-- TASK BRIEF --
Line by line, transcribe all of the entries exactly.

-- DATASET CONTENT --
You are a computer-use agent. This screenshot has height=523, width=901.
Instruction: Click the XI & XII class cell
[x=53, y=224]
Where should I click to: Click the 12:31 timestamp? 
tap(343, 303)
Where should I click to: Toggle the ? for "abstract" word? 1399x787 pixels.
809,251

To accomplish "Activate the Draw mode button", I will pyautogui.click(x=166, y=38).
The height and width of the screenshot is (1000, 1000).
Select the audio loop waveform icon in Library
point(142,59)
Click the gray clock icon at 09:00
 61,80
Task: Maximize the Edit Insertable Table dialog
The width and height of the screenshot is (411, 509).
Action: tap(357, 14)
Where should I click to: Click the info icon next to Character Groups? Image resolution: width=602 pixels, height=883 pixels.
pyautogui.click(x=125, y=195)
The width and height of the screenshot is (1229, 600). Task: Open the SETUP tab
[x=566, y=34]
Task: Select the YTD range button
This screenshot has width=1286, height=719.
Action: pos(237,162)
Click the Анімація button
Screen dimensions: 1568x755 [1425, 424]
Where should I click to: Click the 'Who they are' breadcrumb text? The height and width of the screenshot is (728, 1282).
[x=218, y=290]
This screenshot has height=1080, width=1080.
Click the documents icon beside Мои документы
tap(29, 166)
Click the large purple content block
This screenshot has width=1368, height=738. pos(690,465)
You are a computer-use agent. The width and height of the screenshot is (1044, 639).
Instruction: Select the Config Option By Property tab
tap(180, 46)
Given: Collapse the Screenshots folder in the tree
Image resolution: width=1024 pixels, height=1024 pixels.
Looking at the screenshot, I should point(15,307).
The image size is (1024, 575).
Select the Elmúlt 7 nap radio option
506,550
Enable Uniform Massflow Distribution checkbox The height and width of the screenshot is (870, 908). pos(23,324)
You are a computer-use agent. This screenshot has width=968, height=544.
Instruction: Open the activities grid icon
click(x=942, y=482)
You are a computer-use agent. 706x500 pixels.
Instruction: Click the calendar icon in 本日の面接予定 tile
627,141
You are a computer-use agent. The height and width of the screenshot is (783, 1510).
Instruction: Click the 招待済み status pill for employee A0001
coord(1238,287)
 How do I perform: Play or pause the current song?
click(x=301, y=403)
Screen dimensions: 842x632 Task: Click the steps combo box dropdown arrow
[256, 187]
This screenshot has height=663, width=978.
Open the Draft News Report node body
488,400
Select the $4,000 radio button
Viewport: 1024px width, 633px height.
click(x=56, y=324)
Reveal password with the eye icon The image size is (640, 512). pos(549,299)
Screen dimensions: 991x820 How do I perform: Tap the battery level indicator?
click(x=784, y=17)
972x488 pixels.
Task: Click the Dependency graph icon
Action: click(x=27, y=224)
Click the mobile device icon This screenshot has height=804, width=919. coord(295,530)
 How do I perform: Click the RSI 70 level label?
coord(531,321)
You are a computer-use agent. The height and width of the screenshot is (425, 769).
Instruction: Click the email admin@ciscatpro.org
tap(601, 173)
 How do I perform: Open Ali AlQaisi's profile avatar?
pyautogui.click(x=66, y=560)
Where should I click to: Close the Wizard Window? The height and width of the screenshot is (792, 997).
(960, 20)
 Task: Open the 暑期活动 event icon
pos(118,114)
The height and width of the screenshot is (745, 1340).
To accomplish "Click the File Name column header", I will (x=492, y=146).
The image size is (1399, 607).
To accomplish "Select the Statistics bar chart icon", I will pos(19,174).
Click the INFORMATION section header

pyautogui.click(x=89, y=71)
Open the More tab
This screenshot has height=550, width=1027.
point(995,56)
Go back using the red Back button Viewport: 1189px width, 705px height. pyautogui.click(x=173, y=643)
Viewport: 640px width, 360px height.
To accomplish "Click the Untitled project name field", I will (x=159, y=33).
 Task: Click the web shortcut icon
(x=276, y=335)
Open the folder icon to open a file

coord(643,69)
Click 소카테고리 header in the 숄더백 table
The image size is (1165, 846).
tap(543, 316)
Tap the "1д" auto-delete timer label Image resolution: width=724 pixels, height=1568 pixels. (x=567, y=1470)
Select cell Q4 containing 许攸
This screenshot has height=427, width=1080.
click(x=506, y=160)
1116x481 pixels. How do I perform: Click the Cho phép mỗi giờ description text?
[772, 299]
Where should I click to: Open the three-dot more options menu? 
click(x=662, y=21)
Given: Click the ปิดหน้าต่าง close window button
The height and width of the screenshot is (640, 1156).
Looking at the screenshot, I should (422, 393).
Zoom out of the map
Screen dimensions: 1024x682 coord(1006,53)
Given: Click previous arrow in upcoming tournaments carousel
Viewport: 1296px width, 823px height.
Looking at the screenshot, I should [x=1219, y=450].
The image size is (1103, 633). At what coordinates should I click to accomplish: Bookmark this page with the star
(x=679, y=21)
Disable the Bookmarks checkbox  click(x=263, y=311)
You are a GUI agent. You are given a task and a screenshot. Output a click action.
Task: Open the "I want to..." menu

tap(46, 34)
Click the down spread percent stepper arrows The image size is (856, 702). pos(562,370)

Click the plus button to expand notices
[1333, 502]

-- TASK RESPONSE --
You are a computer-use agent. This screenshot has height=523, width=901.
Instruction: Click the XI & XII class cell
[x=53, y=224]
Where should I click to: Click the 12:31 timestamp? 
tap(343, 303)
Where should I click to: Toggle the ? for "abstract" word? 1399x787 pixels.
809,251

To accomplish "Activate the Draw mode button", I will pyautogui.click(x=166, y=38).
The height and width of the screenshot is (1000, 1000).
Select the audio loop waveform icon in Library
point(142,59)
Click the gray clock icon at 09:00
 61,80
Task: Maximize the Edit Insertable Table dialog
The width and height of the screenshot is (411, 509).
Action: tap(357, 14)
Where should I click to: Click the info icon next to Character Groups? Image resolution: width=602 pixels, height=883 pixels.
pyautogui.click(x=125, y=195)
The width and height of the screenshot is (1229, 600). Task: Open the SETUP tab
[x=566, y=34]
Task: Select the YTD range button
This screenshot has width=1286, height=719.
Action: pos(237,162)
Click the Анімація button
Screen dimensions: 1568x755 [1425, 424]
Where should I click to: Click the 'Who they are' breadcrumb text? The height and width of the screenshot is (728, 1282).
[x=218, y=290]
This screenshot has height=1080, width=1080.
Click the documents icon beside Мои документы
tap(29, 166)
Click the large purple content block
This screenshot has width=1368, height=738. pos(690,465)
You are a computer-use agent. The width and height of the screenshot is (1044, 639).
Instruction: Select the Config Option By Property tab
tap(180, 46)
Given: Collapse the Screenshots folder in the tree
Image resolution: width=1024 pixels, height=1024 pixels.
Looking at the screenshot, I should point(15,307).
The image size is (1024, 575).
Select the Elmúlt 7 nap radio option
506,550
Enable Uniform Massflow Distribution checkbox The height and width of the screenshot is (870, 908). pos(23,324)
You are a computer-use agent. This screenshot has width=968, height=544.
Instruction: Open the activities grid icon
click(x=942, y=482)
You are a computer-use agent. 706x500 pixels.
Instruction: Click the calendar icon in 本日の面接予定 tile
627,141
You are a computer-use agent. The height and width of the screenshot is (783, 1510).
Instruction: Click the 招待済み status pill for employee A0001
coord(1238,287)
 How do I perform: Play or pause the current song?
click(x=301, y=403)
Screen dimensions: 842x632 Task: Click the steps combo box dropdown arrow
[256, 187]
This screenshot has height=663, width=978.
Open the Draft News Report node body
488,400
Select the $4,000 radio button
Viewport: 1024px width, 633px height.
click(x=56, y=324)
Reveal password with the eye icon The image size is (640, 512). pos(549,299)
Screen dimensions: 991x820 How do I perform: Tap the battery level indicator?
click(x=784, y=17)
972x488 pixels.
Task: Click the Dependency graph icon
Action: click(x=27, y=224)
Click the mobile device icon This screenshot has height=804, width=919. coord(295,530)
 How do I perform: Click the RSI 70 level label?
coord(531,321)
You are a computer-use agent. The height and width of the screenshot is (425, 769).
Instruction: Click the email admin@ciscatpro.org
tap(601, 173)
 How do I perform: Open Ali AlQaisi's profile avatar?
pyautogui.click(x=66, y=560)
Where should I click to: Close the Wizard Window? The height and width of the screenshot is (792, 997).
(960, 20)
 Task: Open the 暑期活动 event icon
pos(118,114)
The height and width of the screenshot is (745, 1340).
To accomplish "Click the File Name column header", I will (x=492, y=146).
The image size is (1399, 607).
To accomplish "Select the Statistics bar chart icon", I will pos(19,174).
Click the INFORMATION section header

pyautogui.click(x=89, y=71)
Open the More tab
This screenshot has height=550, width=1027.
point(995,56)
Go back using the red Back button Viewport: 1189px width, 705px height. pyautogui.click(x=173, y=643)
Viewport: 640px width, 360px height.
To accomplish "Click the Untitled project name field", I will (x=159, y=33).
 Task: Click the web shortcut icon
(x=276, y=335)
Open the folder icon to open a file

coord(643,69)
Click 소카테고리 header in the 숄더백 table
The image size is (1165, 846).
tap(543, 316)
Tap the "1д" auto-delete timer label Image resolution: width=724 pixels, height=1568 pixels. (x=567, y=1470)
Select cell Q4 containing 许攸
This screenshot has height=427, width=1080.
click(x=506, y=160)
1116x481 pixels. How do I perform: Click the Cho phép mỗi giờ description text?
[772, 299]
Where should I click to: Open the three-dot more options menu? 
click(x=662, y=21)
Given: Click the ปิดหน้าต่าง close window button
The height and width of the screenshot is (640, 1156).
Looking at the screenshot, I should (422, 393).
Zoom out of the map
Screen dimensions: 1024x682 coord(1006,53)
Given: Click previous arrow in upcoming tournaments carousel
Viewport: 1296px width, 823px height.
Looking at the screenshot, I should [x=1219, y=450].
The image size is (1103, 633). At what coordinates should I click to accomplish: Bookmark this page with the star
(x=679, y=21)
Disable the Bookmarks checkbox  click(x=263, y=311)
You are a GUI agent. You are given a task and a screenshot. Output a click action.
Task: Open the "I want to..." menu

tap(46, 34)
Click the down spread percent stepper arrows The image size is (856, 702). pos(562,370)

Click the plus button to expand notices
[1333, 502]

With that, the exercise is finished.